US and UK pull staff out of Yemen amid terror alert
- Published
The US and UK governments have withdrawn diplomatic staff from Yemen and urged their citizens to leave amid concerns over security threats.
It follows the sudden closure of 20 US embassies and consulates on Sunday.
This was prompted by intercepted conversations between two senior al-Qaeda figures, including top leader Ayman al-Zawahiri, US media said.
The Pentagon said the US Air Force was flying workers out of the capital, Sanaa, on Tuesday morning.
A global travel alert, external said: "The US Department of State warns US citizens of the high security threat level in Yemen due to terrorist activities and civil unrest.
"The department urges US citizens to defer travel to Yemen and those US citizens currently living in Yemen to depart immediately."
It added that "the security threat level in Yemen is extremely high".
It comes hours after a drone strike killed four suspected al-Qaeda militants in the country overnight, a senior US official has confirmed to the BBC.
In a separate incident, tribesmen say they have shot down a Yemeni military helicopter, killing at least six troops.
The BBC's Abdullah Ghorab, in Sanaa, says the Yemeni capital has been experiencing unprecedented security measures, with hundreds of armoured vehicles deployed.
Our correspondent says a security source confirmed that Yemeni intelligence services had discovered that dozens of al-Qaeda members had arrived in Sanaa over the past few days in preparation for the implementation of a large plot.
The source described the plot as dangerous, and suggested it was to include explosions and suicide attacks aimed at Western diplomatic missions and Yemeni military headquarters.
A source in the Yemeni air force has told the BBC that Yemeni war planes have made regular flights to monitor movements of cells believed to belong to al-Qaeda in the areas of Shaouan and Thahban in Sanaa.
Jail breaks
Both the White House and the US state department have said the current threat comes from al-Qaeda in the Arabian Peninsula (AQAP), but have refused to divulge further details.
According to the New York Times, external, the US intercepted communications between Zawahiri and the group's head in Yemen, Nasser al-Wuhayshi.
The paper said the conversation represented one of the most serious plots since the 9/11 attacks.
Washington earlier said the closures in North Africa and the Middle East were "out of an abundance of caution".
A number of US diplomatic posts in the region - including in Sanaa - will remain closed until Saturday.
In a statement on its website, external, the UK Foreign Office said: "Due to increased security concerns, all staff in the British embassy have been temporarily withdrawn and the embassy will remain closed until staff are able to return."
It advises against all travel to the country.
Several European countries have also temporarily shut missions in Yemen.
Officials have advised particular vigilance during the festival period surrounding Eid - the end of the Muslim holy month of Ramadan - warning that "tensions could be heightened". Eid will begin on Wednesday or Thursday, depending on the sighting of the new moon.
Meanwhile, Interpol issued a separate global security alert at the weekend, citing jail breaks linked to al-Qaeda in nine countries.

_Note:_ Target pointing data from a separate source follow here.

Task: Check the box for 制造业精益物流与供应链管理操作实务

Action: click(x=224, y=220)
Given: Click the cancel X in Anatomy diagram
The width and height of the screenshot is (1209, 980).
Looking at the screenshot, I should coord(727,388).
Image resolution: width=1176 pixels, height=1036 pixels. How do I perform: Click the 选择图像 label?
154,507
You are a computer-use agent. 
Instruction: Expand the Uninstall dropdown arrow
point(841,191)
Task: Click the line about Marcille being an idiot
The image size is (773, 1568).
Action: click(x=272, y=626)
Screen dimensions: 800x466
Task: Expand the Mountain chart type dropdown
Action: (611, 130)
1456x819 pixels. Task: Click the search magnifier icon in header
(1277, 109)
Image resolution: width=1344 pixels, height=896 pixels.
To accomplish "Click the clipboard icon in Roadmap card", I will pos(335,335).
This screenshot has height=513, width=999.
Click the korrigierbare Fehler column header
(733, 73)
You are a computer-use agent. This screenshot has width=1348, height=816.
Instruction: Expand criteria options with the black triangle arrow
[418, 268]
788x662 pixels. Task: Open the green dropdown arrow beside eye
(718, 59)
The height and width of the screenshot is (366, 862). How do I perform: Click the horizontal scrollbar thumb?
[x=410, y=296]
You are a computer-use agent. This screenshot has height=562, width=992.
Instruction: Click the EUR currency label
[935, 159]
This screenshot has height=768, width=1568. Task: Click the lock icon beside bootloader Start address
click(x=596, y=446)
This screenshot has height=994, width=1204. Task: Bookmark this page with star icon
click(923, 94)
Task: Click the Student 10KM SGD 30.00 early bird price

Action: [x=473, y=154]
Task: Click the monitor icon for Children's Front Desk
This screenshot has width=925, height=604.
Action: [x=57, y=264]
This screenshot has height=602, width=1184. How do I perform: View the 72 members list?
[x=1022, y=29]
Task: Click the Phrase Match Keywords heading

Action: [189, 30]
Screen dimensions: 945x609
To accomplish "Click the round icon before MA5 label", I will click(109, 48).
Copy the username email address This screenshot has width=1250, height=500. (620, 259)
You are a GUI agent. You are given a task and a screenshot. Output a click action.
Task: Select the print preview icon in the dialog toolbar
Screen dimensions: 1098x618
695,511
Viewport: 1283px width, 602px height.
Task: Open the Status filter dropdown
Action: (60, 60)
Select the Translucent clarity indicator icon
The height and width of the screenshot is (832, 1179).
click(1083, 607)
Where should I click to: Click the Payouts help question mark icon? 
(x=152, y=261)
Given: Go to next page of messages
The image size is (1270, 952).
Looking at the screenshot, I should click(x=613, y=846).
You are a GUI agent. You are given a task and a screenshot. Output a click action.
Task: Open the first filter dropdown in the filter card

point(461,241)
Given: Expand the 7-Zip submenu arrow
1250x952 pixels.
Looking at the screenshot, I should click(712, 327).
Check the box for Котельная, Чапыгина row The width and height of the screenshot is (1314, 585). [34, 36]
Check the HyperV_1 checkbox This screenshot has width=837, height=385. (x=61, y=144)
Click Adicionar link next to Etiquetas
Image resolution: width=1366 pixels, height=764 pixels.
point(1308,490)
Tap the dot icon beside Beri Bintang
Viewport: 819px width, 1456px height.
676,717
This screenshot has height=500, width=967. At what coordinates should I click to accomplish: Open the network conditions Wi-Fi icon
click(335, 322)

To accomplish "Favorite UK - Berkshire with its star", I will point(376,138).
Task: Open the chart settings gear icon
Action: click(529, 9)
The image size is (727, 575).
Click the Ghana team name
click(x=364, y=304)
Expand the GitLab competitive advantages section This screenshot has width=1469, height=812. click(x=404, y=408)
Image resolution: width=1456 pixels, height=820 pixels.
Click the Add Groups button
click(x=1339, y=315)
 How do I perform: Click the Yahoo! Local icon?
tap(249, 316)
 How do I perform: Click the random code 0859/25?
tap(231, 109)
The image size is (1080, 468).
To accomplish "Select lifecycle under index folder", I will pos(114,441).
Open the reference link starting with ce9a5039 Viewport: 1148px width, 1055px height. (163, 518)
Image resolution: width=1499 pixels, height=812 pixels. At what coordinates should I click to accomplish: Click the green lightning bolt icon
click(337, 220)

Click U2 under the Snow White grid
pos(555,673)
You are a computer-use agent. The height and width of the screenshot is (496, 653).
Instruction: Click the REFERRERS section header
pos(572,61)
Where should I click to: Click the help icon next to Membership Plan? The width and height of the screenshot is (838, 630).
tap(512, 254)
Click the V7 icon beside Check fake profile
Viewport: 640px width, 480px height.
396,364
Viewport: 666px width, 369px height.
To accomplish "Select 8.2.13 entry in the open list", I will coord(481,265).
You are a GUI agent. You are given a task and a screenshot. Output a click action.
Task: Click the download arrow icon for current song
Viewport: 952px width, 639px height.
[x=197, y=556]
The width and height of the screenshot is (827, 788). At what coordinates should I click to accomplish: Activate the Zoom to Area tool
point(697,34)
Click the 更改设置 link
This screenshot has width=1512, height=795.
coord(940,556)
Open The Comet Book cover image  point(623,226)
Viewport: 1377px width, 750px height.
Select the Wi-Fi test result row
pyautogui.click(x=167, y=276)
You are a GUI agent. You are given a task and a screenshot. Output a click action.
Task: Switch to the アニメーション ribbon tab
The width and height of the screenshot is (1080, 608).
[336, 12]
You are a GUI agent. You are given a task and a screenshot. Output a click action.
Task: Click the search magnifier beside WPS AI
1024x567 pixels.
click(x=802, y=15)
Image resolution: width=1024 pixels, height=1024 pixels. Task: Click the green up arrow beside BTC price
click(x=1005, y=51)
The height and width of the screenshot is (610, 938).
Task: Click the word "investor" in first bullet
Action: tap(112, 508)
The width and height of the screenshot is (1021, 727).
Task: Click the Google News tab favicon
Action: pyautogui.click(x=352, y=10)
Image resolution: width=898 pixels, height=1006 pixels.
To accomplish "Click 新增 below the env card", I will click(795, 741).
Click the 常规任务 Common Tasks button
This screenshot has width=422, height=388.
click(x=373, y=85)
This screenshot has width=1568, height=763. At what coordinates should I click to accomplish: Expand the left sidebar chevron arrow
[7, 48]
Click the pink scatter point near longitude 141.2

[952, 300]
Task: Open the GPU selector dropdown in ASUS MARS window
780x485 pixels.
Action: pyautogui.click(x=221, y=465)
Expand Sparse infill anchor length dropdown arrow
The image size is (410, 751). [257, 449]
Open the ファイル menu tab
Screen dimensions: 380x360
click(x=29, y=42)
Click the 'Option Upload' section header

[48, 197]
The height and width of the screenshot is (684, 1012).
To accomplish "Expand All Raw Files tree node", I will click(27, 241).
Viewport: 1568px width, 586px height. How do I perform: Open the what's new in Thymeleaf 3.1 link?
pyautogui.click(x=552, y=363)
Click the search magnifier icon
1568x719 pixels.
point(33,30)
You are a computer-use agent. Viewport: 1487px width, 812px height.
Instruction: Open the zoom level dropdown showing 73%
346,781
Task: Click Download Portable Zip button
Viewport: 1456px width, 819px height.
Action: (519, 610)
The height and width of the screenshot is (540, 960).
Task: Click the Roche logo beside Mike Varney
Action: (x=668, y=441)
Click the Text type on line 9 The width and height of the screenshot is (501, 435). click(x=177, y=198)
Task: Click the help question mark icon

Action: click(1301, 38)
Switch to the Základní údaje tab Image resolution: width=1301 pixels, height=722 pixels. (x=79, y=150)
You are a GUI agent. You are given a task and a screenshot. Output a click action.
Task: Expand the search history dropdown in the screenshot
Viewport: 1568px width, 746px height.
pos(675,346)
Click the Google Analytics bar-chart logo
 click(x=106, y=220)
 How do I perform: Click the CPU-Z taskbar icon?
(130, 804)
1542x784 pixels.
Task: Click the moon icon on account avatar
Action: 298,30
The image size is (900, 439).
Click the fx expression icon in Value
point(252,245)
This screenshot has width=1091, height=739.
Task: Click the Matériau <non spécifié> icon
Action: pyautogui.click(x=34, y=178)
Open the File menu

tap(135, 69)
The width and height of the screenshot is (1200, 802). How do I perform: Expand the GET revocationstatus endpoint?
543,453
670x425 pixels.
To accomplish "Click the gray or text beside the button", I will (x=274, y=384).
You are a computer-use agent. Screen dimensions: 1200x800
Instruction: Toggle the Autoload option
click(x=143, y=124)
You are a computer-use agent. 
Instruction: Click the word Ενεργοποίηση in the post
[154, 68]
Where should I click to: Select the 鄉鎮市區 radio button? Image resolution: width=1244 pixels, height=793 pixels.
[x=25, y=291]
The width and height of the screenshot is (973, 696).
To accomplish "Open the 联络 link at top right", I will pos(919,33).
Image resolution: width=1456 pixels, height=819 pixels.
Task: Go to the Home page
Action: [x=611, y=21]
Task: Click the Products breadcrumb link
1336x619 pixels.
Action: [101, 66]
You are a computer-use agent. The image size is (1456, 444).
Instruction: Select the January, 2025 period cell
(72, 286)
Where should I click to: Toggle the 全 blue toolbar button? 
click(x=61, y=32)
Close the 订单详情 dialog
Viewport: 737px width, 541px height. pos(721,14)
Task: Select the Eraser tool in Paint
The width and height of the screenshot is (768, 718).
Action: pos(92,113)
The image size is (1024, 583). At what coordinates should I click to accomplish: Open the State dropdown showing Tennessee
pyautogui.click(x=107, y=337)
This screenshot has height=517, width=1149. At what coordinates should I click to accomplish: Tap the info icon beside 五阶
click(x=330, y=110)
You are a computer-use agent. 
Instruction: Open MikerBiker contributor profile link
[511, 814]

The international policing organisation said "hundreds of terrorists" had been freed during breakouts in countries including Iraq, Libya and Pakistan in the past month.
A US state department global travel alert, external, issued last week, is also in force until the end of August.
AQAP, the Yemeni branch of al-Qaeda, has also been blamed for the foiled Christmas Day 2009 effort to bomb an airliner over Detroit and for explosives-laden parcels that were intercepted the following year aboard cargo flights.